=== Texto de lectura ===
---*---

Es debido a estas nuevas apariciones que el Colegio de Farmacéuticos solicitó al Gobierno que controlara los precios, no sólo para evitar situaciones de abuso sino también para que su imagen no siguiera deteriorándose por culpa de estos especuladores. La Comisión Nacional del Mercado y la Competencia también se alarmó por los abusos que se estaban cometiendo. Además, el Colegio de Farmacéuticos ofreció vender las mascarillas y otros productos sanitarios al precio que estableciese el Gobierno sin obtener margen de ganancia, en un evidente gesto de responsabilidad social en un momento de emergencia sanitaria, y a través de la tarjeta sanitaria para que ninguna persona pudiese abusar en las compras. Y esto es simplemente lo que va a hacer el Gobierno: establecer temporalmente un precio máximo a determinados productos sanitarios para que la ciudadanía pueda adquirirlos a un precio razonable y sin que las farmacias sufran pérdidas. De hecho, el precio de 0,96 euros ha sido negociado, teniendo en cuenta el coste de producción, la inversión en I+D, el precio en países del entorno (de hecho en Francia se ha fijado el mismo precio), etc; no ha sido ninguna imposición arbitraria y, además, el precio está sujeto a revisiones en función del comportamiento del mercado. Por otro lado, sólo afecta a las mascarillas más básicas.

Por lo tanto, esta medida no va a provocar mayor desabastecimiento como algunos rezan por ahí aferrándose a análisis absolutamente faltos de rigor. El establecimiento del precio no ha sido una imposición del Gobierno sino una medida reclamada por el propio Colegio de Farmacéuticos y viene aparejada al compromiso de mantener e incluso incrementar la producción nacional de estos productos sanitarios. De hecho, esta medida acaba con el negocio especulativo de esos nuevos intermediarios que se estaban lucrando a costa del miedo y sufrimiento de muchas personas; un negocio que ahonda precisamente en el desabastecimiento pues en un contexto de incremento de los precios tienen incentivos a comprar los productos y dejarlos guardados hasta que los precios aumenten mucho más. Por último, no olvidemos que hay cientos de empresas y familias que se han puesto a fabricar de forma solidaria estos productos, algo que jamás recogen los modelos económicos convencionales.

---*---

=== Registros proporcionados ===
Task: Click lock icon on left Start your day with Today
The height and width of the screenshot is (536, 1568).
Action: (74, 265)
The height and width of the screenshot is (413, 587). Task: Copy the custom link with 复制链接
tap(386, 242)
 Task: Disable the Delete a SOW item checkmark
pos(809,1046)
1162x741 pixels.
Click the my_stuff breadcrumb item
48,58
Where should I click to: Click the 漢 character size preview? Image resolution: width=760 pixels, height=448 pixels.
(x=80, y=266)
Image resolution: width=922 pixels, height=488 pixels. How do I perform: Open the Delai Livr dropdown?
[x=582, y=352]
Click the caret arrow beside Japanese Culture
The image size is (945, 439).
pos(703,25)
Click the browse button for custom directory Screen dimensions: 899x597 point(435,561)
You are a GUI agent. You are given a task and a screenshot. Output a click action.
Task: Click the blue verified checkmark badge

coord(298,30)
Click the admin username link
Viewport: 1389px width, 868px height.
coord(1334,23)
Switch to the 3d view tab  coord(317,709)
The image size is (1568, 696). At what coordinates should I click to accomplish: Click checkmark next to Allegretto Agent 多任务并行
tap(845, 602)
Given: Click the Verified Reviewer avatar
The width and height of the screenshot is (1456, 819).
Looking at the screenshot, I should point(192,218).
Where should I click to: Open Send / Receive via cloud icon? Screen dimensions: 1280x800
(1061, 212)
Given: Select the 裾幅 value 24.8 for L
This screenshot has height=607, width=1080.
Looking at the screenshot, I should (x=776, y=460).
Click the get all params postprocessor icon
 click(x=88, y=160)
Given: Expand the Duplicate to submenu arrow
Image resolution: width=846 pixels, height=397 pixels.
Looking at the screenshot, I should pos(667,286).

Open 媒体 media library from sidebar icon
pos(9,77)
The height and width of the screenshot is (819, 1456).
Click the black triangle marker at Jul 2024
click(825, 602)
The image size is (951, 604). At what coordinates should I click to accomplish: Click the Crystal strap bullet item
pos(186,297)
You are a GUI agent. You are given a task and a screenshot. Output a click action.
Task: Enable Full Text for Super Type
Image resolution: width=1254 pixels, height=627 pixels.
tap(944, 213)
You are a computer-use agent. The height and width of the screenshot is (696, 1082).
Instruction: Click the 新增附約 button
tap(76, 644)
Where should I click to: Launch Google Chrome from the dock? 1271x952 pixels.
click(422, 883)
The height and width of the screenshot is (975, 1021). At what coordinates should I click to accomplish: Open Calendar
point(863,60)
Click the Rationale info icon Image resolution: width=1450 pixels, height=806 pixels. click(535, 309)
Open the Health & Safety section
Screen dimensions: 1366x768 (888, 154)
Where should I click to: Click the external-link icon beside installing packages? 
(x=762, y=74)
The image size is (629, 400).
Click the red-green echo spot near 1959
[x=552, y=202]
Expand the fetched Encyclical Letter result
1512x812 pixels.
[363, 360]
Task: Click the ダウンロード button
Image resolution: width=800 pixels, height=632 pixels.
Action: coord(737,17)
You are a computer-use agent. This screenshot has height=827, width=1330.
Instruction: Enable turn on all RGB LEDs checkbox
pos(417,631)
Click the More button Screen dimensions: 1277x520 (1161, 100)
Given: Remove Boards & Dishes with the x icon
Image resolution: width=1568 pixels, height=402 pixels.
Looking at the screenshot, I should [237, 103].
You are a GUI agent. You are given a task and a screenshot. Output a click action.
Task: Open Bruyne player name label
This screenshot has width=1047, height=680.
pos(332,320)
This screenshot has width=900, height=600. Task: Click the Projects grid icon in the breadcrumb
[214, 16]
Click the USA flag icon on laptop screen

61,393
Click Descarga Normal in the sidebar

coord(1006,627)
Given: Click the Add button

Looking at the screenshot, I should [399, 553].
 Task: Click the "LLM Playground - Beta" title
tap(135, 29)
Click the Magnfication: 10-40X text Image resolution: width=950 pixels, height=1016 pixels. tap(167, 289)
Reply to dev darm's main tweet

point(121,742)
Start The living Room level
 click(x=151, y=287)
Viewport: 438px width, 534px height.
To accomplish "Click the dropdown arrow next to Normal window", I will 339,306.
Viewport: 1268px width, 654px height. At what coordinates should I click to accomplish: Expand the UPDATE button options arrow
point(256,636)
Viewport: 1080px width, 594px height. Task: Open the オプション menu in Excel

---*---

=== Consignas del ejercicio ===
1 - Según el texto sobre el precio de las mascarillas, ¿por qué el negocio de los nuevos intermediarios agrava el desabastecimiento? Responde en una a tres oraciones.
2 - Enumera los factores que, según el texto sobre el precio de las mascarillas, se tuvieron en cuenta al negociar el precio de 0,96 euros.
3 - Prosigue el texto sobre el precio máximo de las mascarillas a partir de su última oración.

=== Respuestas por tarea ===
1 - Cuando los precios suben, esos intermediarios tienen incentivos para comprar los productos y guardarlos hasta que los precios aumenten mucho más. Así retiran del mercado productos sanitarios y ahondan el desabastecimiento.

2 -
- El coste de producción
- La inversión en I+D
- El precio en países del entorno

3 -
Desabastecimiento hay y desgraciadamente seguirá habiendo durante un tiempo. Es el resultado lógico de que unos 4.000 millones de personas estén demandando estos productos a lo largo de todo el planeta y que sólo unas pocas empresas se dediquen a su fabricación. Poco a poco esta situación mejorará, pero mientras perdure, dejar libres los precios y no controlarlos no hubiese solucionado el problema de acumulación de estos productos por determinadas personas, lo único que habría conseguido es que fuesen sólo las familias más acaudaladas las que podrían acumularlas. El reparto de productos sanitarios esenciales que son actualmente escasos se debe realizar atendiendo a criterios ajenos al precio: primero a las personas más expuestas al virus y luego al resto controlando que ninguna familia acumule más de la cuenta, lo que se puede hacer fácilmente a través de la tarjeta sanitaria.

Hay que cuidarse de todos aquellos economistas que realizan análisis faltos de rigor utilizando sólo herramientas simples y abstractas y que encima se jactan de ser los únicos válidos porque utilizan los métodos formales convencionales. Utilizar el mismo método para realidades distintas es un error de primero de metodología que la teoría económica convencional todavía no ha entendido. Cualquier fenómeno económico debe estudiarse en toda su complejidad, estudiando su contexto y particularidades. Sólo así los análisis podrán ser considerados serios y podrán sernos de utilidad.